TEXT SHOWN:
▼▼▼
Member of the Bürgerschaft of Bremen
- Incumbent
- Assumed office 2023
- In office 2015–2019

Personal details
- Born: 2 February 1965 (age 61) Bremen, West Germany
- Party: Citizens in Rage (since 2017)
- Other political affiliations: ALFA (2015–2017) AfD (2013–2015)

= Piet Leidreiter =

German politician (born 1965)

Piet Leidreiter (born 2 February 1965) is a German politician. He was federal treasurer of Alternative for Germany until 2015. He was a founding member of the Liberal Conservative Reformers (ALFA) party and was a member of the Bremen Parliament from 2015 to 2019. Since 12 June 2017, he has been a member of the voters' association Citizens in Rage (BIW).

== Biography ==

=== Family, education and career ===
Leidreiter was born in Bremen. After graduating from high school and vocational training as a tax clerk, Leidreiter studied business administration with a legal focus. He is a senior executive in the family's tax consultancy firm.

He is married, has one daughter and lives in Bremen-Mitte.

=== Politics ===
Leidreiter joined the Alternative for Germany (AfD) party in 2013 and was a founding member of the Bremen state association. At the founding meeting, he was elected state treasurer of the Bremen state association. At the member party conference in Erfurt in 2014, he was elected treasurer of the federal association. The AfD Goldshop was set up under the direction of Leidreiter, which brought into the party millions of euros of donations for the AfD from entrepreneurial activities.

In the May 2015 Bremen state election, Leidreiter was elected to the state parliament.

In July 2015, after the AfD federal party conference in Essen, he left the party. In the same month, he took part in founding the Alliance for Progress and Awakening (ALFA) party. In the Bremen Parliament he belonged to the group ALFA-Group-Bremen, which was named Bremer Bürgerliche Reformer between 13 and 28 July 2015 and before that was the group of the AfD. In the parliamentary ALFA Group Bremen he was deputy chairman and parliamentary managing director. Leidreiter was a member of the budget and finance committee and a deputy member of the deputation for business, labor and ports. At the inaugural meeting of the ALFA state association in Bremen in September 2015, Leidreiter was elected its state treasurer. In November 2016, the Alliance for Progress and Awakening changed its name to the Liberal-Conservative Reformer (LKR) after a lost name dispute.

In June 2017, Leidreiter, together with Klaus Remkes, declared the transition to the right-wing conservative and right-wing populist party Citizens in Rage. Jan Timke, Piet Leidreiter and Klaus Remkes formed the parliamentary group BIW in the Bremen Parliament until 2019. At the beginning of 2019, Leidreiter was elected Deputy Federal Chairman and Deputy Bremen State Chairman of the BIW.

He lost his seat in the 2019 Bremen state election.

In 2019, Leidreiter was elected to the advisory board of the Horn-Lehe district of Bremen.

In April 2023 he claimed that Bremen was a "crime stronghold". He was referring to crime statistics from Interior Senator Ulrich Mäurer, according to which more than 66,000 crimes were committed in 2022 and the increase was 3,000 compared to the previous year 2021. However, the figures refer to the state of Bremen, including Bremerhaven.

He was the lead candidate for his party at the 2023 Bremen state election, in which BIW achieved their best-ever result with 9.4% also gaining 9 seats.
▲▲▲
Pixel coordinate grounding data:
▼▼▼
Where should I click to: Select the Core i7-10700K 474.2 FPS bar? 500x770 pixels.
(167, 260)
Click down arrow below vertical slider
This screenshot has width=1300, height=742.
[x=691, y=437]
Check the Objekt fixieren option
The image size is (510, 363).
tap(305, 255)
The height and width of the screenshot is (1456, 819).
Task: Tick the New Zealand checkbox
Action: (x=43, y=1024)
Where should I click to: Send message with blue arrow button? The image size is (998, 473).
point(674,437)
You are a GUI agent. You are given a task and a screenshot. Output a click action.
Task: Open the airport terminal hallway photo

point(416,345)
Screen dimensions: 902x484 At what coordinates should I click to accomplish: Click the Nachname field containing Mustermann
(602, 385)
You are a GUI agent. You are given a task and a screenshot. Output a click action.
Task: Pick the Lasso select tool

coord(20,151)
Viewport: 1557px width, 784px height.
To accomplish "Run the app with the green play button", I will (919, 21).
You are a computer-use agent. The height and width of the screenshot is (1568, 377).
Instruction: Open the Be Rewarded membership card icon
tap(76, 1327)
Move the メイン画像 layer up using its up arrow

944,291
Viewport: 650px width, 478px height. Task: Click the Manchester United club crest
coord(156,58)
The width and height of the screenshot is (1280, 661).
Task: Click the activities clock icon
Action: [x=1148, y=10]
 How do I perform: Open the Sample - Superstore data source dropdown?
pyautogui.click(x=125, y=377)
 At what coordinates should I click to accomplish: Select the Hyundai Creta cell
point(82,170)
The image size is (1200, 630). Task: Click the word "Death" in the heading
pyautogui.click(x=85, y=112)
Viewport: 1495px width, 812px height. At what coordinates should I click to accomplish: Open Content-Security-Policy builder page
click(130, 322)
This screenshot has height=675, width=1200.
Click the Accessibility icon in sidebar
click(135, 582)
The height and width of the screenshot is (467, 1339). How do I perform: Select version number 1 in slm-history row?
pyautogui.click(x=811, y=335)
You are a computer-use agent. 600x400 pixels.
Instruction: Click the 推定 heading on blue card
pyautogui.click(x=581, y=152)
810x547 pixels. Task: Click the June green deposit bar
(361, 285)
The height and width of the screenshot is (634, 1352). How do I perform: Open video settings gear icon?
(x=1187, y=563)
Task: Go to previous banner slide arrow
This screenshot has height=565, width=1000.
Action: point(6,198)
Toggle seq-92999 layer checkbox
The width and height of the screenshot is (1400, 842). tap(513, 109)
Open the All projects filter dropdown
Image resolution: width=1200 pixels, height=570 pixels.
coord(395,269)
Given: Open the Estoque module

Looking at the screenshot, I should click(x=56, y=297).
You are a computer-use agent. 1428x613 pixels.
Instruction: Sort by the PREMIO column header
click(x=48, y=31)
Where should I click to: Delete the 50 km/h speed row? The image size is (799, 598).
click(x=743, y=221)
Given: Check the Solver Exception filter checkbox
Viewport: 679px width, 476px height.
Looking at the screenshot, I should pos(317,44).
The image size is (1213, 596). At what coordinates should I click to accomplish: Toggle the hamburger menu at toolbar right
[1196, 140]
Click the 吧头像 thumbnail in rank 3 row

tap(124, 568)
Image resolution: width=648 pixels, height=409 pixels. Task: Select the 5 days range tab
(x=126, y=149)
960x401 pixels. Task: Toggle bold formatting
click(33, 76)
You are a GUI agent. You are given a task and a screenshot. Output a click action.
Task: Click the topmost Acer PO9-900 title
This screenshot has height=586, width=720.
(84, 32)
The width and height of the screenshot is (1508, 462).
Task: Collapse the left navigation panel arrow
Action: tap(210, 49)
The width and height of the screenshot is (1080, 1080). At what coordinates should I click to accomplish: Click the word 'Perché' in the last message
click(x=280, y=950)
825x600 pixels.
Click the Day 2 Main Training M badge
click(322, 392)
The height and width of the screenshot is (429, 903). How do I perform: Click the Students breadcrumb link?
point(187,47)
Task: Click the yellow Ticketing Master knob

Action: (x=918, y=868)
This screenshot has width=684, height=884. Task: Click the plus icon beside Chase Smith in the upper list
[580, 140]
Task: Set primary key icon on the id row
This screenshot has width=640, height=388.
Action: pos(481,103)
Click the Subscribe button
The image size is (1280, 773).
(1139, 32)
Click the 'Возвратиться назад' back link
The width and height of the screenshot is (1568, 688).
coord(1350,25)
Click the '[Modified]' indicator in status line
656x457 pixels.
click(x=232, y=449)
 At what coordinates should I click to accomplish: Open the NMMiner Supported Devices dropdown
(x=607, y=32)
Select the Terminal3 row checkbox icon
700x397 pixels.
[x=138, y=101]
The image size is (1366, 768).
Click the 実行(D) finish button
▲▲▲
REQUIRED WORK:
a: According to the text on Piet Leidreiter, why did the Alliance for Progress and Awakening change its name in November 2016, and what name did it adopt?
b: Set down the stretch of the text on Piet Leidreiter from "He is married, has" through "from entrepreneurial activities.", word for word.

RESPONSE LIST:
a: The party changed its name after it lost a name dispute. It adopted the name Liberal-Conservative Reformer (LKR).

b:
He is married, has one daughter and lives in Bremen-Mitte.

=== Politics ===
Leidreiter joined the Alternative for Germany (AfD) party in 2013 and was a founding member of the Bremen state association. At the founding meeting, he was elected state treasurer of the Bremen state association. At the member party conference in Erfurt in 2014, he was elected treasurer of the federal association. The AfD Goldshop was set up under the direction of Leidreiter, which brought into the party millions of euros of donations for the AfD from entrepreneurial activities.